For instance, there was an article in the science section of the New York Times yesterday, about a bipolar medical researcher, who, according to the reporter, used her periods of mania to fuel creativity. There was no mention, in the article, of the dangers of deliberately allowing yourself to become manic. I find myself getting annoyed when I read articles like this, since the writer is usually uninformed about all aspects of the disorder.

Believe me, I miss the creative ideas I used to get when I went through the many very minor hypomanic episodes through mid-2007. When I look back at the blogs I wrote back then, they were much more colorful and insightful (if a bit too ripe sometimes.) I’d be running, say, and start thinking about the way we perceive the world around us, and thought would jump upon thought until I had a full-fledged pot theory begging to be described in a new blog. I’d rush home, and scribble down my ideas before I lost them. A sample:

As I jogged further (I suppose I should say “as I perceived myself jogging further” but let’s try to keep this simple), I thought that maybe the mind is powered by an enormous computer. Maybe the universe really does exist in some form, but we ourselves are incorporeal. And what if I - or you for that matter - was/were the only mind? You’d have no way of knowing for sure: the computer could be mocking up all your friends and family right along with the Los Angeles cityscape and the daisies.

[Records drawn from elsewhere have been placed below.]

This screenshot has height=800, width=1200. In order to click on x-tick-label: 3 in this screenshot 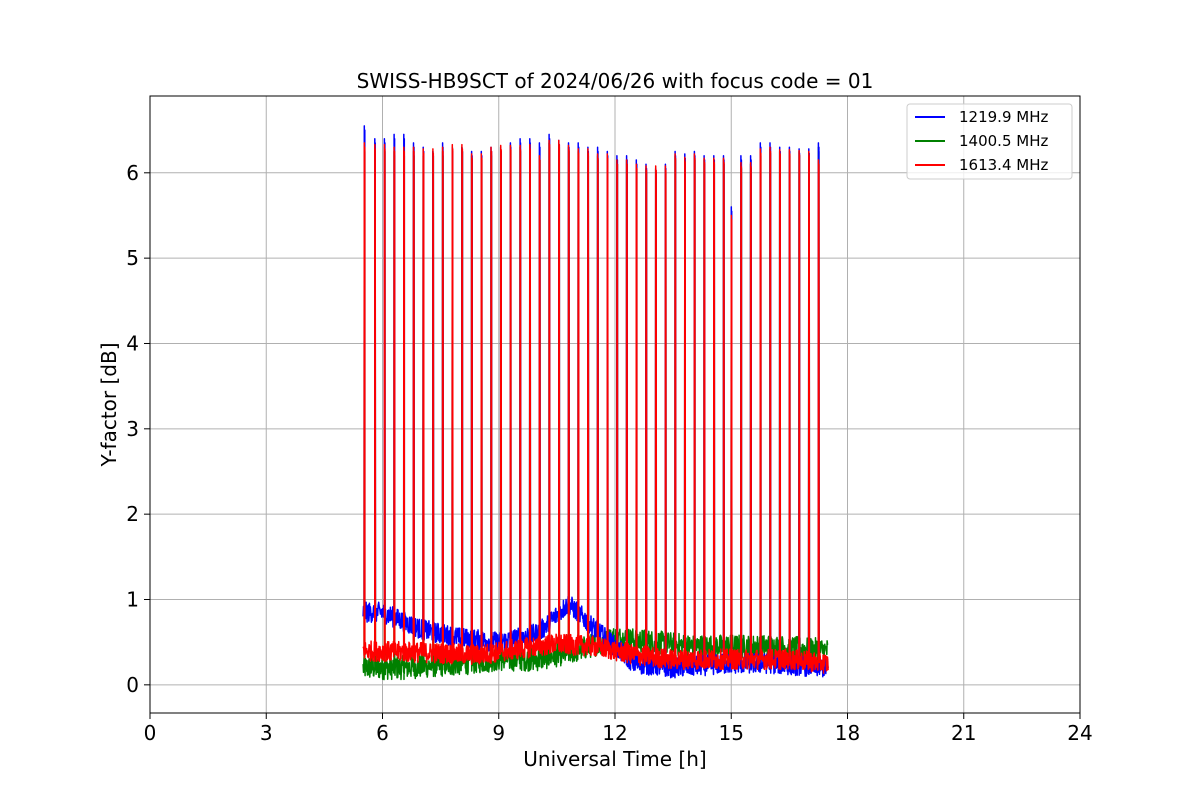, I will do `click(266, 733)`.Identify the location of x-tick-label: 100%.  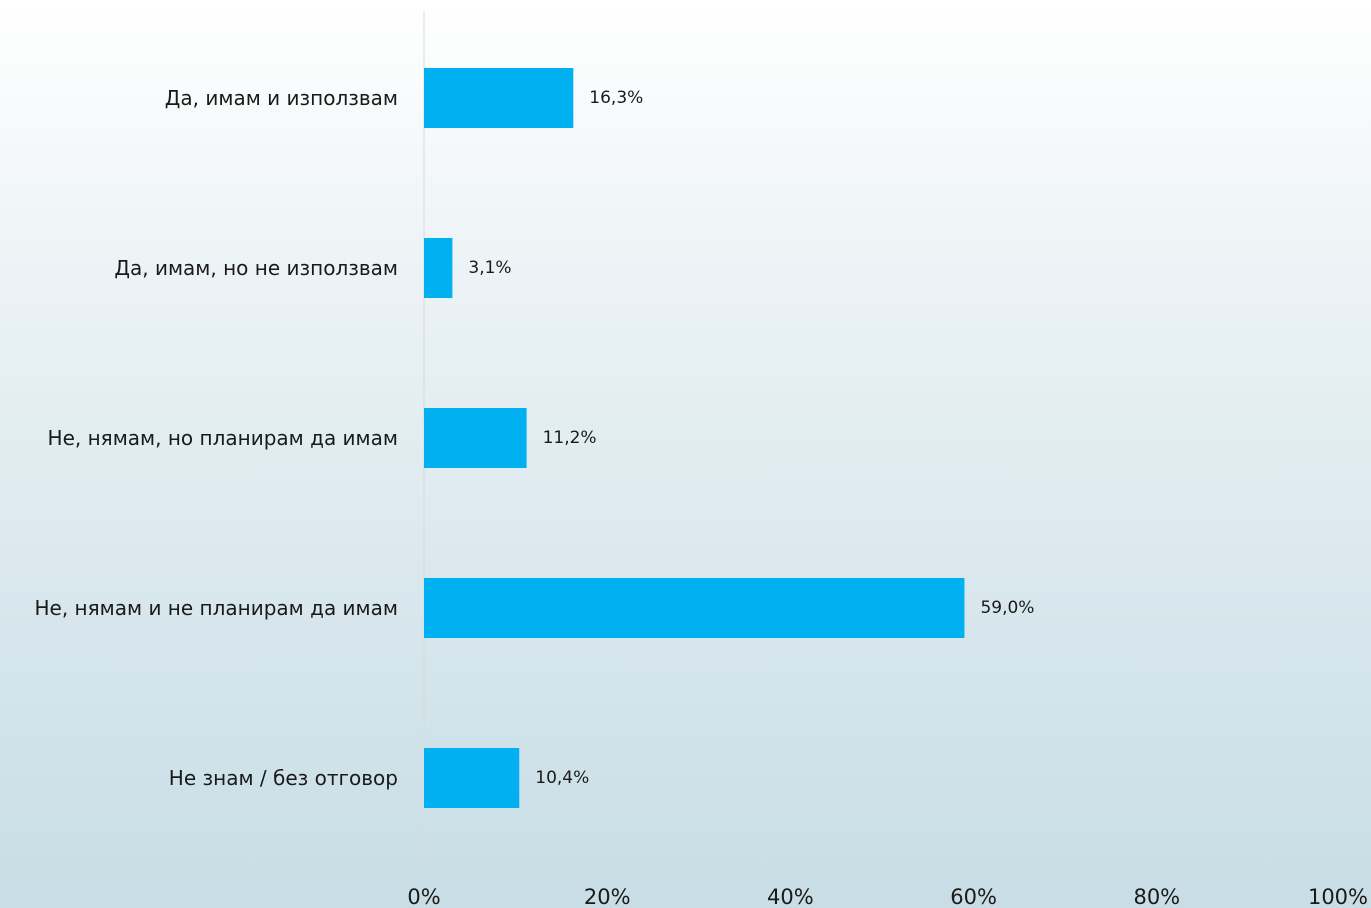
(1338, 896).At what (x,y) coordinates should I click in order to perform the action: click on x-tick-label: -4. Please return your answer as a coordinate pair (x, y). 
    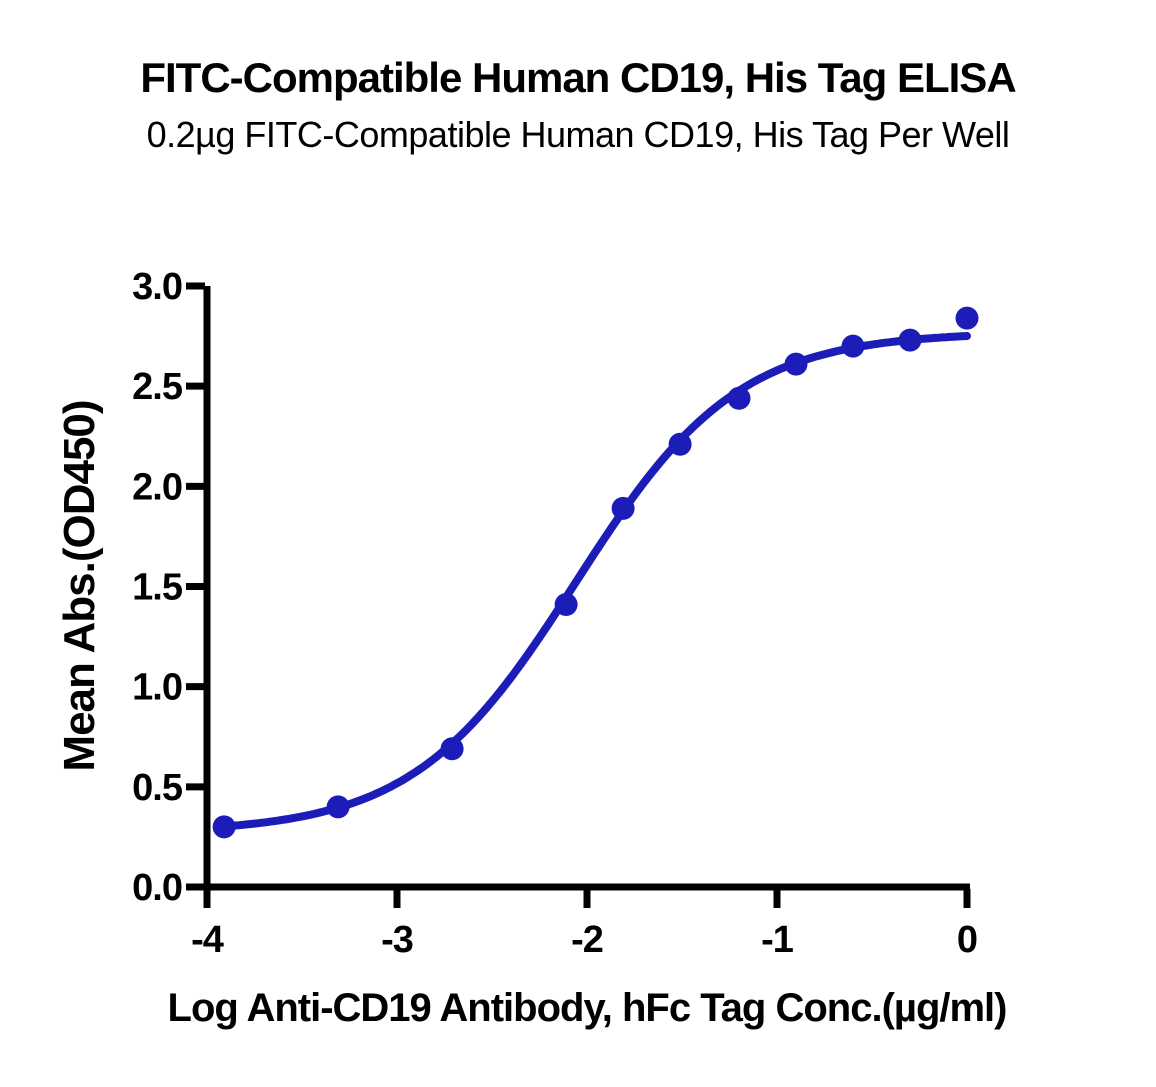
    Looking at the image, I should click on (208, 940).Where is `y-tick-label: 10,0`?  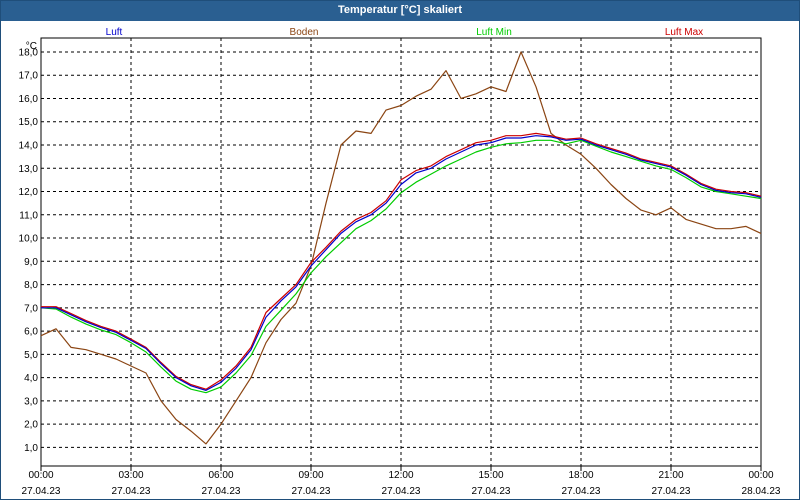
y-tick-label: 10,0 is located at coordinates (29, 240).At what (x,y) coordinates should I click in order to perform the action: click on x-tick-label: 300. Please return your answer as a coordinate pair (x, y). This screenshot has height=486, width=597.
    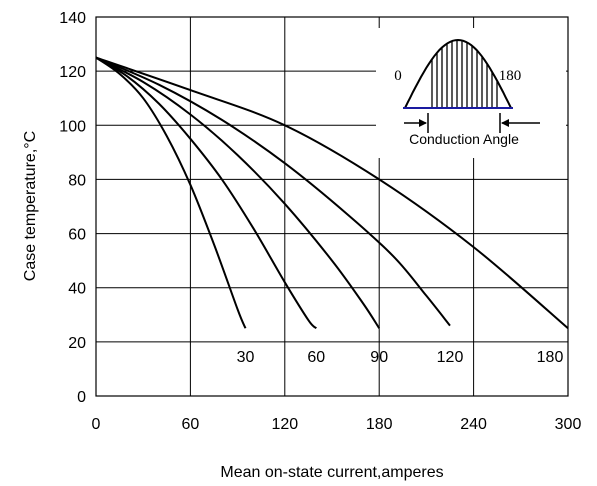
    Looking at the image, I should click on (568, 424).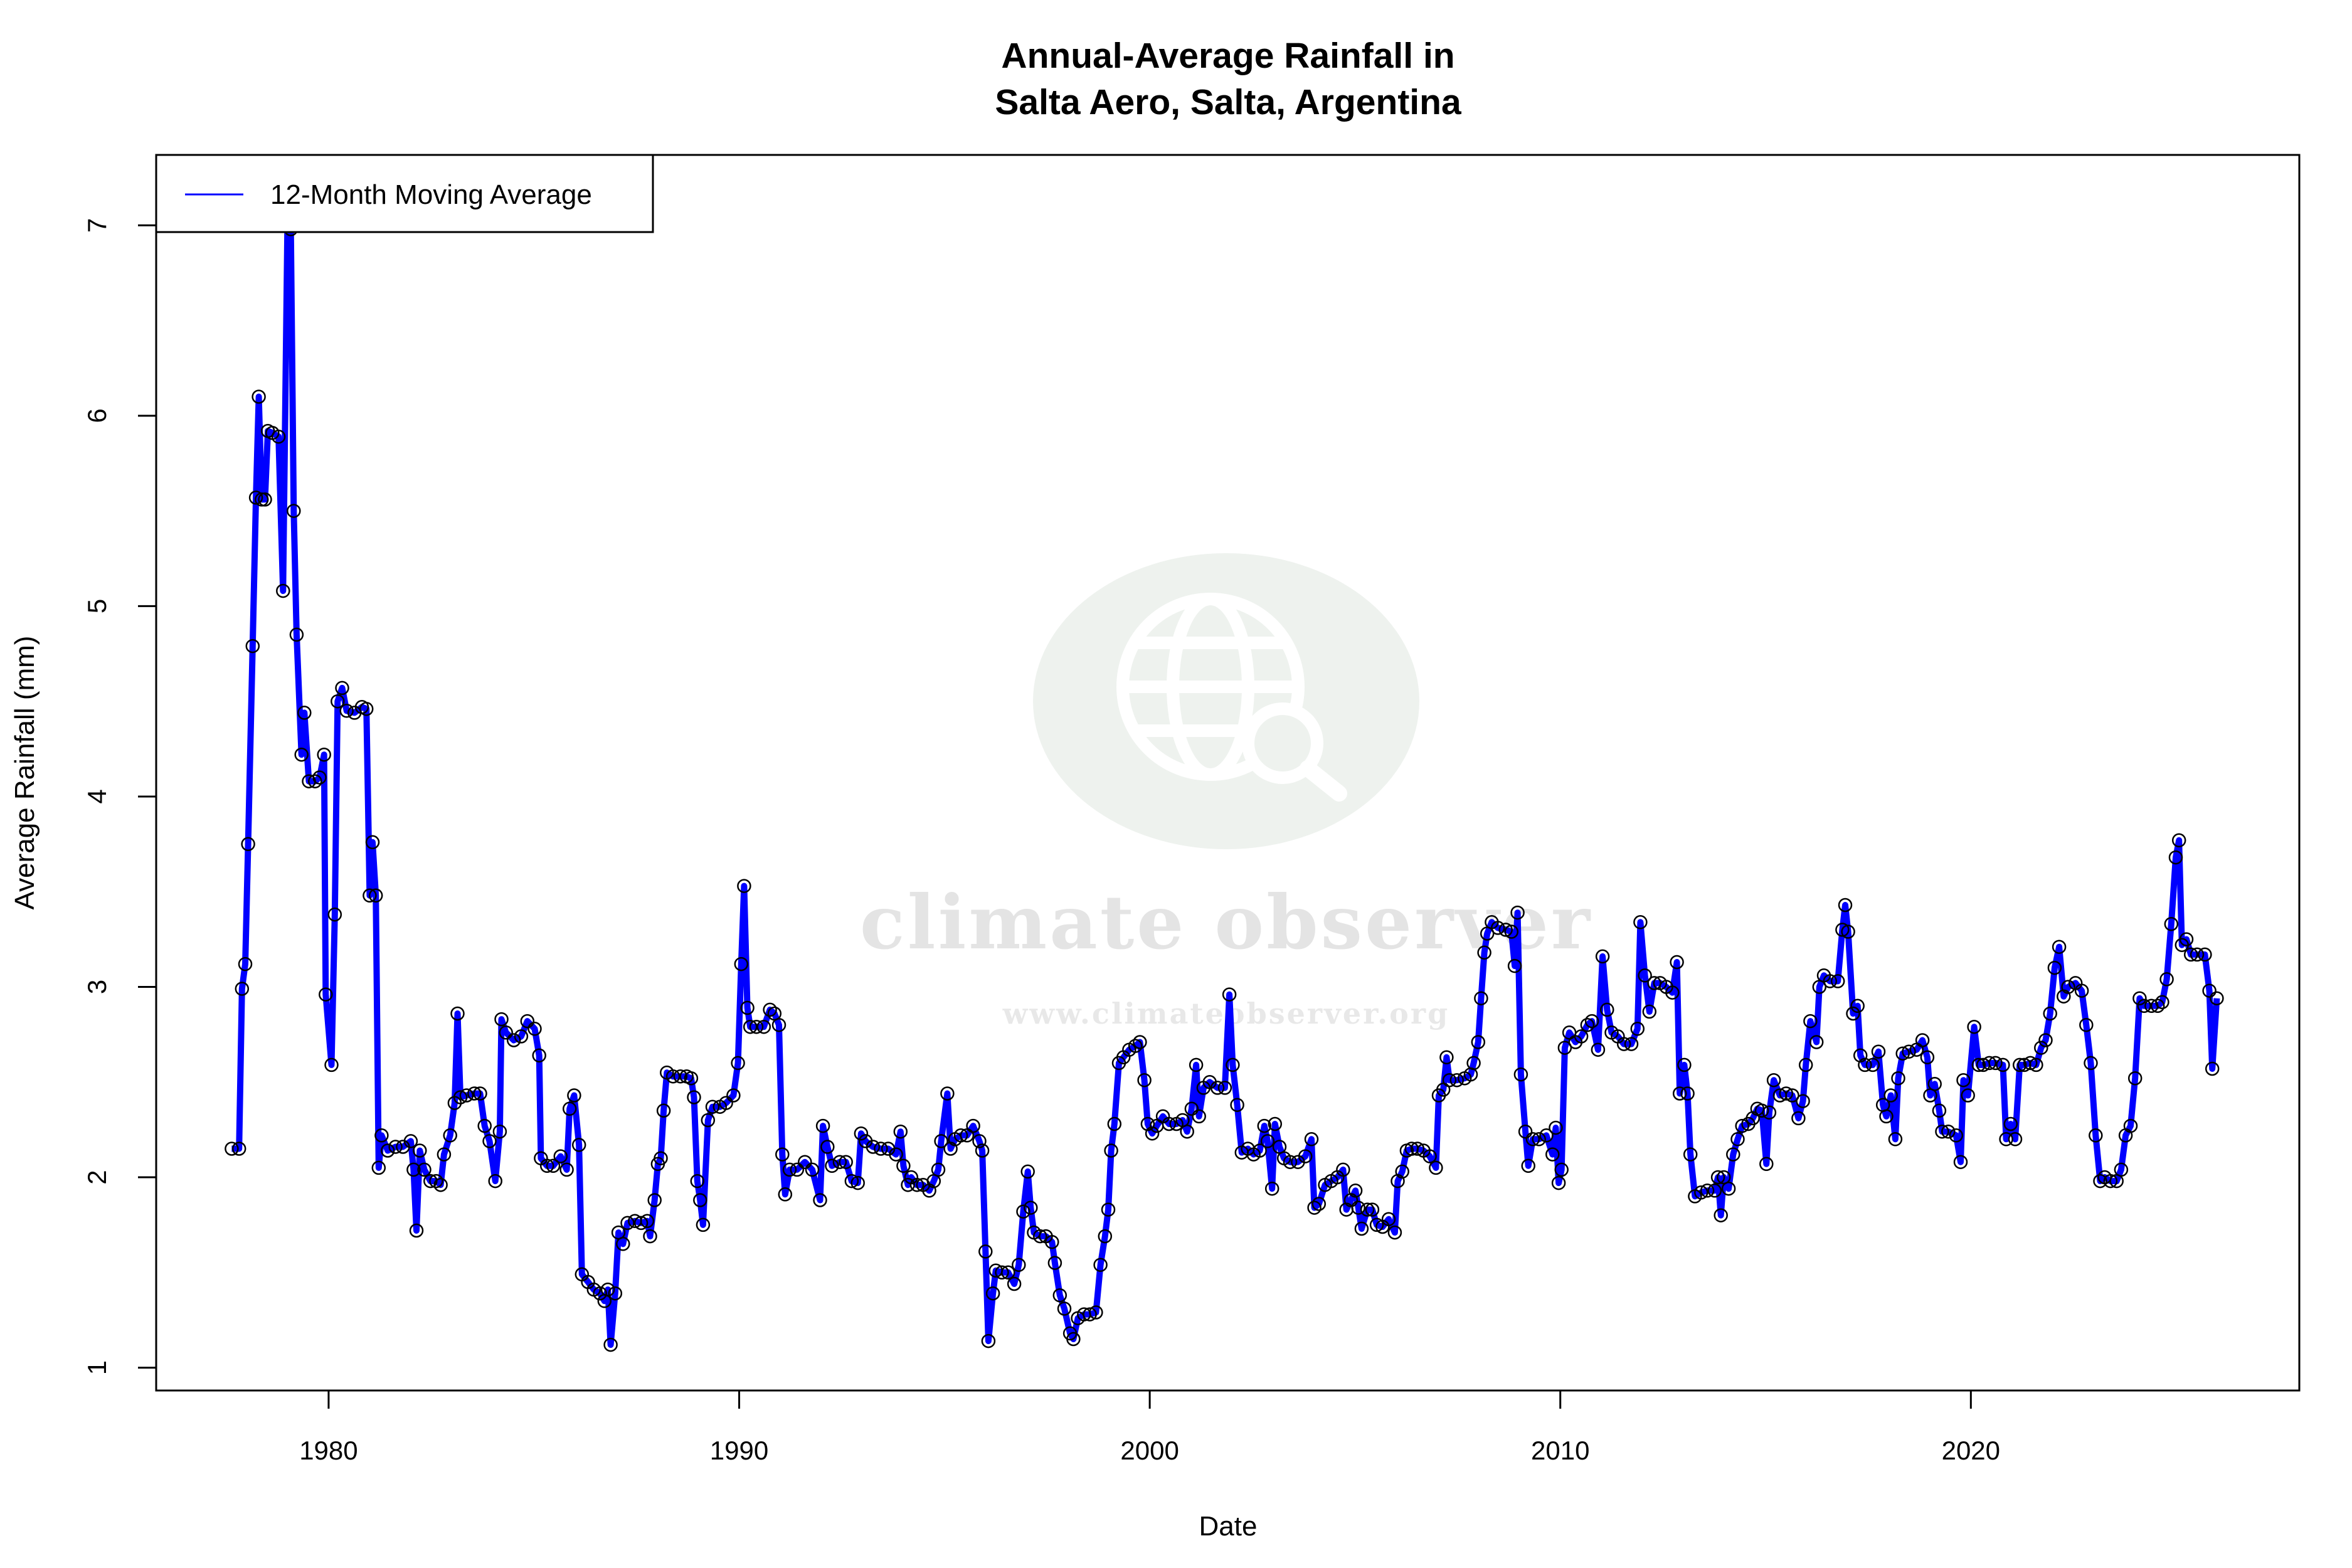 The height and width of the screenshot is (1568, 2352). I want to click on chart-subtitle: Salta Aero, Salta, Argentina, so click(1228, 102).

Since I’m no longer on a roller-coaster (I’m on more an infinite flat plane with a few valleys), I no longer have hypomanic periods, and I feel that much of my creativity has lost some color. Do I have the right to reclaim that by twiddling with my medication? I’m sure my psychiatrist would strongly advise against it, as would my partner, Ben. Yet I know that many bipolar people do that: is that a norm, or are such people an exception? Is it possible to allow yourself some minor mania and keep it under control? Certainly when I had hypomanic periods in the past I didn’t do anything crazy, spend money, or engage in any other of the self-destructive behaviors common to full-blown mania.

I’m asking rhetorical questions, I know. But at least I now have somebody to talk to who grapples with some of the same questions, rather than just get the opinion of a psychiatrist who can only speak from the stand-point of the norms of treating the illness, but has no direct knowledge of how it feels. I certainly wouldn’t toy with my medications without talking to my psychiatrist, and with Ben; but as the time when I’m on this flat plane extends into the future, I think I’ll probably ask these questions more frequently.